He had bid her to come home to where he first met her, where he first convinced her to listen to his truths that would have been kinder as lies; that meant Dominaria, and more, it meant the Vess family estate. Appearing in a swirl of black on the small rise behind the house, Liliana looked out upon the ruins of what had once been her entire world.

The ground was a swampy mess, soil eroded and corrupted. Odd, that she should love a marsh so deeply when a marsh had destroyed her home. Vess Manor was a ruin, more decrepit than could be explained by time alone, and the stronghold that should have held it in protective shadow loomed like a rotten limb jammed into the ground, tilted and unsteady. Liliana took a deep breath and started walking toward the house, not allowing her magic to shield her from the mud squelching underfoot or the water seeping into her shoes.

"Come home," whispered the voice out of her past, echoing between her ears, implacable and ancient. "Come home to me."

She walked on, toward the ruins of her family home, memories of better times trying to flood her mind. Long days of training with Lady Ana and the Forward Order, of running through the sunlit fields with her brother, of tumbling in the hay with the village boys attracted by her budding charms. Liliana pushed those fragments of idyllic light aside. That girl had been a healer and a general's daughter, destined to decorate a court and hang from a noble's arm, a bauble at best, not a diamond in her own right. Everything she had suffered, everything she had lost, it had all served to make her more than that girl ever could have been.

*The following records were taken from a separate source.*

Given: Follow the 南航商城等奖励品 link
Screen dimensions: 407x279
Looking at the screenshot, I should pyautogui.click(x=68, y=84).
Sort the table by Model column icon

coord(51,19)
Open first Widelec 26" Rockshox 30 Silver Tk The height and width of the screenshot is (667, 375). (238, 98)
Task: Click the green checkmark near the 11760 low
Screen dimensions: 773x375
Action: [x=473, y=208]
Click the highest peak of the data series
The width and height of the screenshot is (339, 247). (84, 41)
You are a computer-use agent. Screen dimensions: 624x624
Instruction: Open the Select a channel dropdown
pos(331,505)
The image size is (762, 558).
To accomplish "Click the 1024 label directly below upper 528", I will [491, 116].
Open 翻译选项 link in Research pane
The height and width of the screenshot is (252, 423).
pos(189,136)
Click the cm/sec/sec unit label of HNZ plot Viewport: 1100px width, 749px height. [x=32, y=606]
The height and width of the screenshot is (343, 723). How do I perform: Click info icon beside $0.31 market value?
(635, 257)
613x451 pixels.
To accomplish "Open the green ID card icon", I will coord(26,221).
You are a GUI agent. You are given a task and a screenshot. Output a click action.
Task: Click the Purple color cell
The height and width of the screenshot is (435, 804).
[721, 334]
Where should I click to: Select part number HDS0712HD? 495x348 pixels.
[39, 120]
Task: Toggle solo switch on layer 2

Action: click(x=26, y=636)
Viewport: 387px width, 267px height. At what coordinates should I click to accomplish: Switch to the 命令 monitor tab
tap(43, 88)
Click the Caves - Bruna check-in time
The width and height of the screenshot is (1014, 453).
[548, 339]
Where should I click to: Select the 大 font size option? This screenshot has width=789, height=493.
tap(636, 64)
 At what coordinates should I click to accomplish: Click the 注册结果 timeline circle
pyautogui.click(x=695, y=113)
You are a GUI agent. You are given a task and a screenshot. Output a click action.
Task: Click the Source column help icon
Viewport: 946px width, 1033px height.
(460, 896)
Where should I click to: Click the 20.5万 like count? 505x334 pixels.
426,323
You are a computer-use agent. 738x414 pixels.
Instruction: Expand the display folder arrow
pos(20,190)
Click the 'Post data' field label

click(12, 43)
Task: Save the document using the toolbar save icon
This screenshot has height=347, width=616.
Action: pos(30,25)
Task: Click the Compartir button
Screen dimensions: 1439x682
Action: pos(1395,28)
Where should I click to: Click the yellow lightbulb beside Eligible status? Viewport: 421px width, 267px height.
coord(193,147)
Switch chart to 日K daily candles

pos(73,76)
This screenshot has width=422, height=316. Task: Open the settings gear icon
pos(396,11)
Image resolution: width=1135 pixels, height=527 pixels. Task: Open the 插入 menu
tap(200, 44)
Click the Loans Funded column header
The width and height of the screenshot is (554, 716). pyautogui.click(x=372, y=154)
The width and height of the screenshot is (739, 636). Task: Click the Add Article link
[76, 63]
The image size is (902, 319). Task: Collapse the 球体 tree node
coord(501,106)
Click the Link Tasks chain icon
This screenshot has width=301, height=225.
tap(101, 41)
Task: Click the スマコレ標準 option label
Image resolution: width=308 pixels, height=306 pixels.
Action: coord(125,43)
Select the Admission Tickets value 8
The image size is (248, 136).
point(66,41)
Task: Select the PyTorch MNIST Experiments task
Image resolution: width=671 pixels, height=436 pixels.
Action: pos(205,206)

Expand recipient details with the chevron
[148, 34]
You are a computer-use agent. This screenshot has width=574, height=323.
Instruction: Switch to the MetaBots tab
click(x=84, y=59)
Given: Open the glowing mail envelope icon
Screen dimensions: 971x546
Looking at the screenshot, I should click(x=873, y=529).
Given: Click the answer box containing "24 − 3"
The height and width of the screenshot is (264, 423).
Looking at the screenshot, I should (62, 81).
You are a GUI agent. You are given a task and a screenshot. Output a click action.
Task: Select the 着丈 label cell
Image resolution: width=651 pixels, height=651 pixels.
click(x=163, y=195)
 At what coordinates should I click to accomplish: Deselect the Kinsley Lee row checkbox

She had no regrets. Nor would she allow them to seep into her mind as the corruption still seeped through the soil, a reminder of Belzenlok which Dominaria might never expel.

The house was unstable, she could see that clearly, and so she veered around it, moving toward the graveyard where generations of supplicants and Vess ancestors were buried.

The soil there was firmer, less yielding, as if even Belzenlok and Josu had been able to overcome the weight of so many of the dead. She walked until she reached the great Dominarian oak at the graveyard's center, then sat, her back to the trunk, and closed her eyes.

When she opened them again, the house was as it had been in her youth, the light golden and innocent in its brightness, and everything had the faint gleam around the edges that told her she was dreaming. If that weren't enough, the Raven Man stood before her, the only thing in the recreation of Vess Manor whose outline didn't shine but seemed instead to swallow the light.

"So I'm here, and I'm asleep, which I know you like, since I'm less likely to stab you when I'm unconscious," she said. "What do you want from me?"

"I wanted you to find me, and it seems you have. You've grown into what I knew you could become. You're almost ready for me."

"Ready for what, Lim-Dûl?" She stressed his name as hard as she could, watching for his reaction.

To her disappointment, he simply laughed. "It's been some time since I've heard that name spoken, in or out of dreams."

"If it pleases you, I won't do it again. If it harms you, I'll never stop."

He laughed again, and this time, it was the cry of a raven, primal and hungry. "Oh, Lili, you wonder why I've always wanted you so? Why you were the prize I chose to cultivate? We could work miracles together. We could—"

Liliana glared at him. "Tell me why you wanted me to come here."

He paused. "Is it not enough that I wanted to be reunited with my dearest Liliana?"

"No."

"You know my name. What did it tell you of my history?"

"Great necromancer. Tyrant. Defeated and disgraced, bound into a magical object that was then lost."

"Then you know I do not rest, nor ever shall. Even you, Lili, couldn't lay me down if you tried. The chain of which I am a single link is too long and too powerful." He sighed. "We thought to add you."

"You mean you thought to have me for your own," she snapped. "You were molding me into your perfect vessel. Did you ever ask if the Liliana Vess you were crafting was the one I desired to be?"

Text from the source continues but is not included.